Have you heard anything yet from Mozelle Bell about the photo albums? She didn’t reply to my email asking if she knew how to reach the family. If you haven’t, I can try again.
I guess we did cross paths before, at that wedding. Never fear, I don’t remember your broken string. Your improvising was successful!
John passed away two years ago, so I can’t ask if he remembers your brother. I hadn’t met hm yet in high school, but he was active with the school literary magazine, never mentioned short-wave.
Patricia was born in Ironwood in Sept. 1926. Her father Harold was working as the manager for J C Penney, then was transferred in 1928 to Escanaba to manage the Montgomery Ward store there. By 1932 they were in Traverse City where he was associated with a department store– I believe it was Montgomery Ward. They did have a cottage on Long Lake- I found an article that confirms that. Patricia and Mozell Bennett were classmates at MSU- probably graduated from TC high school together. Patricia graduated from MSU in 1949 with a degree in journalism. I can email you the clippings I found if you’re interested. I am still trying to find out what happened to Patricia after school. In fact, she may still be alive. I found a Patricia Corinne Elliott living in Warren, MI, age 91. Corinna was her grandmother’s name– mother’s mother, Corinne L Jenkins ( died in Chicago in 1955- buried in TC) Her grandfather was Edmund P Jenkins– (died in Detroit in 1935). I’m not sure if those are the grandparents in the photos above. Patricia’s mother Ibrena died in TC in 1984 but there is not a digitized version of the paper for that year so I don’t have an obit to confirm where Patricia was living then. I’ve found a 2000 article in the Detroit paper that shows a Pat Elliott (looks to be correct age) working at FAO Schwartz for the holidays. Anyway, Please let me know if this is at all helpful. You are welcome to email me and I’ll reply with the clippings I’ve found.
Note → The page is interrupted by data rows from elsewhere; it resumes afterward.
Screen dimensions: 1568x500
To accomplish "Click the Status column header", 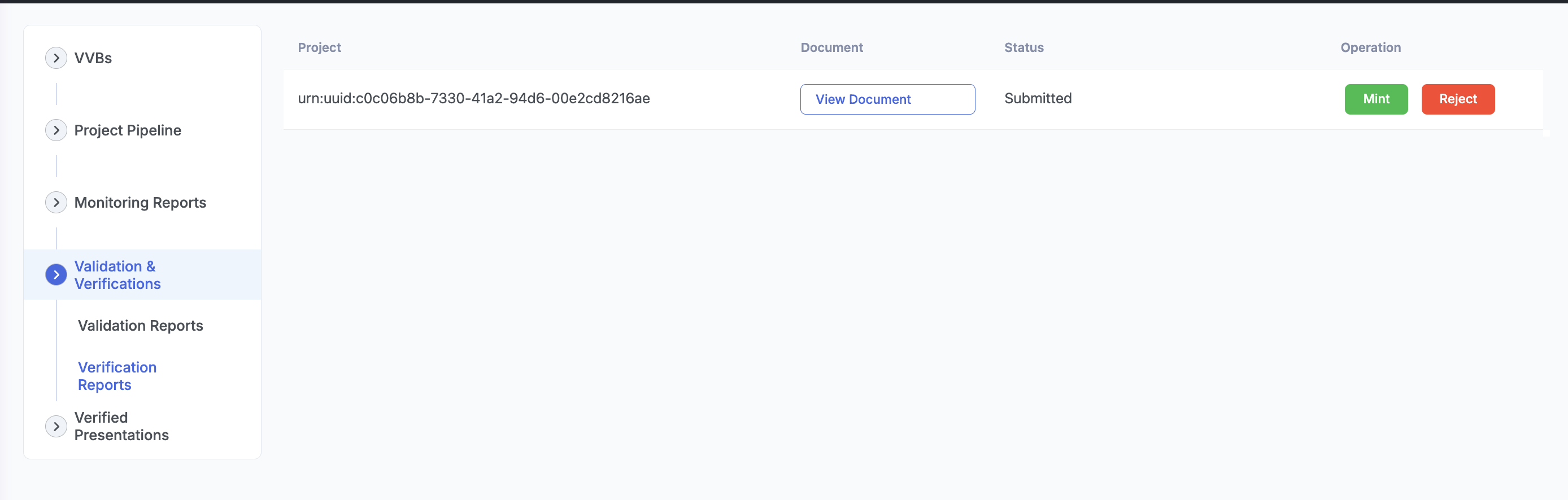I will [1023, 47].
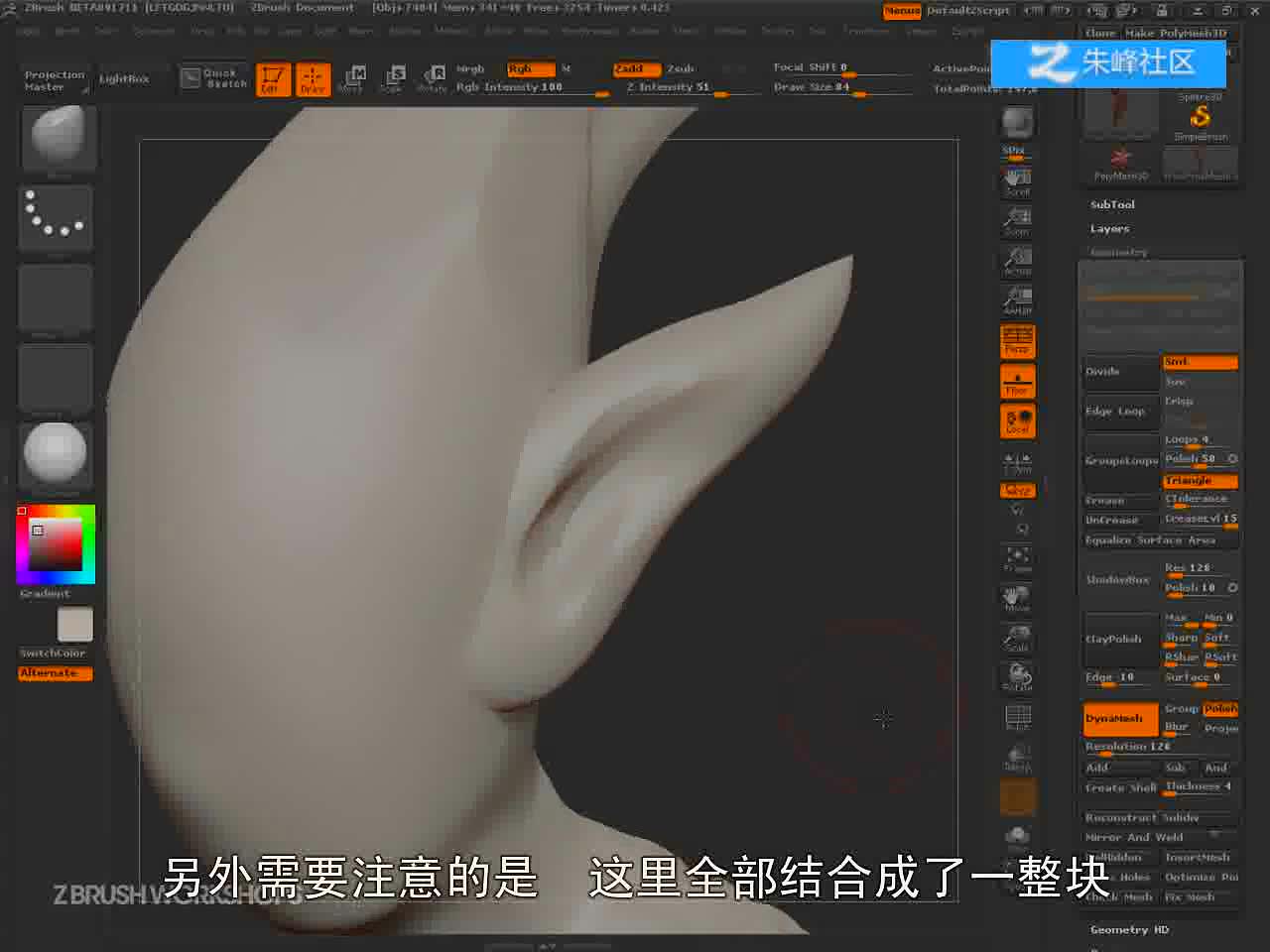
Task: Click the DynaMesh button
Action: (1120, 719)
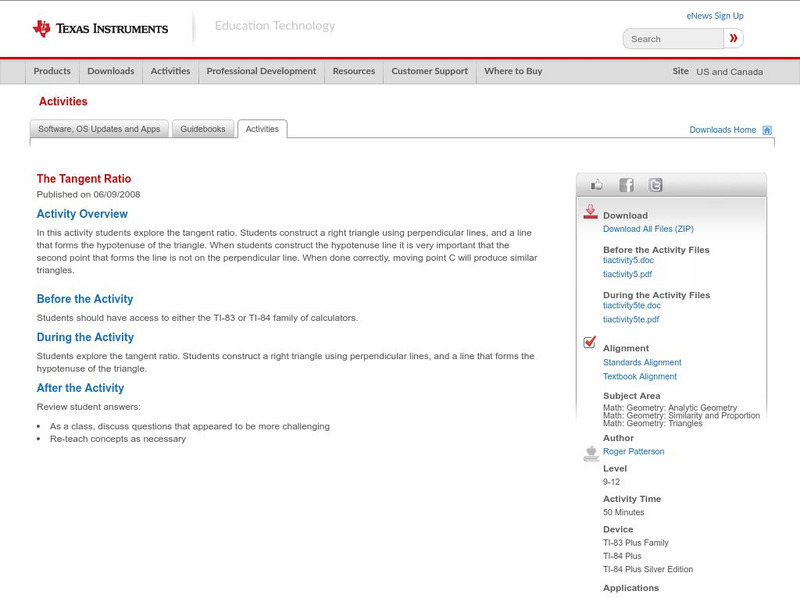This screenshot has width=800, height=598.
Task: Switch to the Guidebooks tab
Action: click(203, 128)
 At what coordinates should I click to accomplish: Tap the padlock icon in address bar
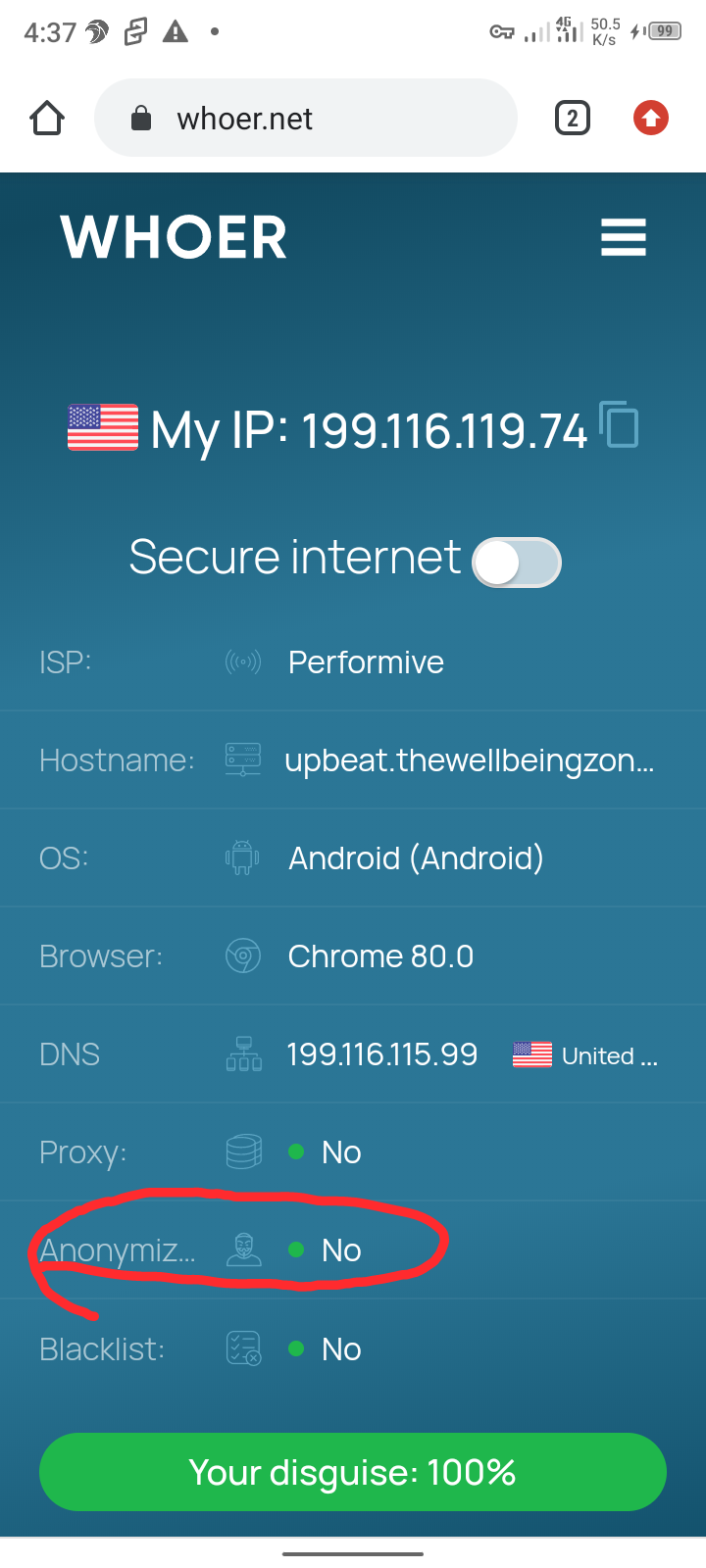[141, 119]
According to her book Joy Fills My Heart*, Mozelle Bennett was born in the 1890s (I think; I can’t put my hands on my copy right now for the exact date), married Charles Sawyer, and they lived at 510 Sixth Street. It was their daughter, Mozelle Sawyer, born in 1927, who attended MSU. I believe it was the daughter (now Mozelle Bell, who lives in Florida) who would have been friends with Patricia Elliott. Mozelle and I are friends. I have emailed her about the photo albums, but have not received a reply.
Thanks for the correction. Yes, it would have been Mozelle Bennett Sawyer’s daughter.